Cover illustration from The Rover and Adventure comic book #123, June 1, 1963
I thought of myself as a dyed-in-the-wool fan of alt-country music for a while. I think it started when I bought Uncle Tupelo's Anodyne in high school and it blew my mind, but I actually never strayed too far from the Wilco/Jayhawks/Oldham axis of the genre. At this point, it's been two years since I got excited about a new alt-country release, but The Volebeats - an out-of-the-blue contender for my favorite album of 2010 - is turning back time for me (a la Cher) and making it all seem new again.
The Volebeats are one of those great bands that barely even exists. They've been occasionally assembling, recording, and disbanding since 1989 according to the whims of frontman Jeff Oakes and guitarist/man-of-a-thousand-Detroit-bands Matthew Smith. They've recorded with a variety of Michigan musicians over the years, but I have to admit that I'd never heard of them (that I can remember) until I impulsively ordered their self-titled album recently. A nineteen-track alt-country tour de force, The Volebeats has all the attributes that I love from circa-1998 alt-country rock: Hank Williams traditionalism, British Invasion pop tunefulness, and plenty of Byrds-Buffalo-Springfield-Burrito-Brothers jangle and harmony.
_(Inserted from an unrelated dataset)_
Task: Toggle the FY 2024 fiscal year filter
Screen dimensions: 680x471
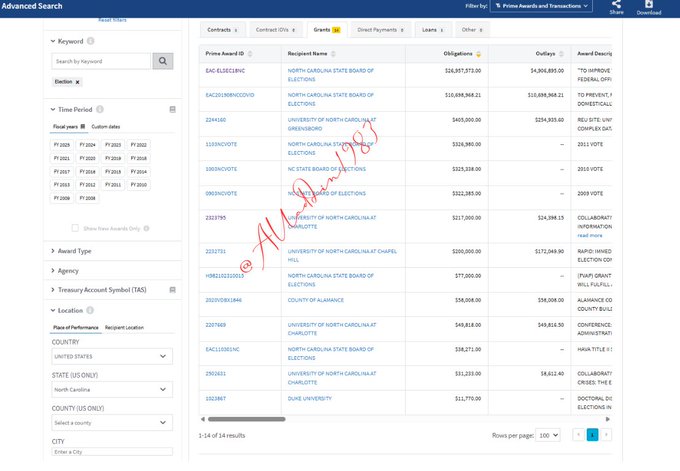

With bare-bones arrangements built around strummed acoustic guitar and Matthew Smith's clean guitar leads, The Volebeats relies heavily on songwriting and harmonies to keep the listener entranced, and they pull it off surprisingly well over the album's hour-plus length...with one exception. The album's opening track, Oakes' "With You", is a real snoozer and almost had me convinced that I'd made a terrible mistake, but after that the album jumps from highlight to highlight. I'd argue that Smith's contributions here outshine those of Oakes by a slight margin, but the song's that are collaborations between the two are among the best.
Oakes and Smith each deliver one song of "twang-less" power-pop perfection - the former's "Me and You" is the album's obvious single, and the latter's "Things People Say" is the best power-pop song of 2010 by my reckoning. But the rest of the album skews heavily to jangly country-rock, from the Everly-Brothers-esque "Kathleen No" and "We Don't Like to Forget" to the melancholy greatness of tracks like "Dreams Come True" and "I'm Not Gonna Change My Mind". Covers of Ray Davies' "This Is Where I Belong" and Gene Simmons' (?!?) "See You Tonight" seem like potential padding in The Volebeats' marathon tracklist, but this album honestly doesn't seem long to me. And the key indicator is that I am playing it over and over again while other new releases are gathering dust. I recommend "1,000 Miles of Confusion" to get a sense of what's so great about this album - it has those harmonies and that clean guitar jangle, as well as a great lyric from Smith and an excellent chorus hook.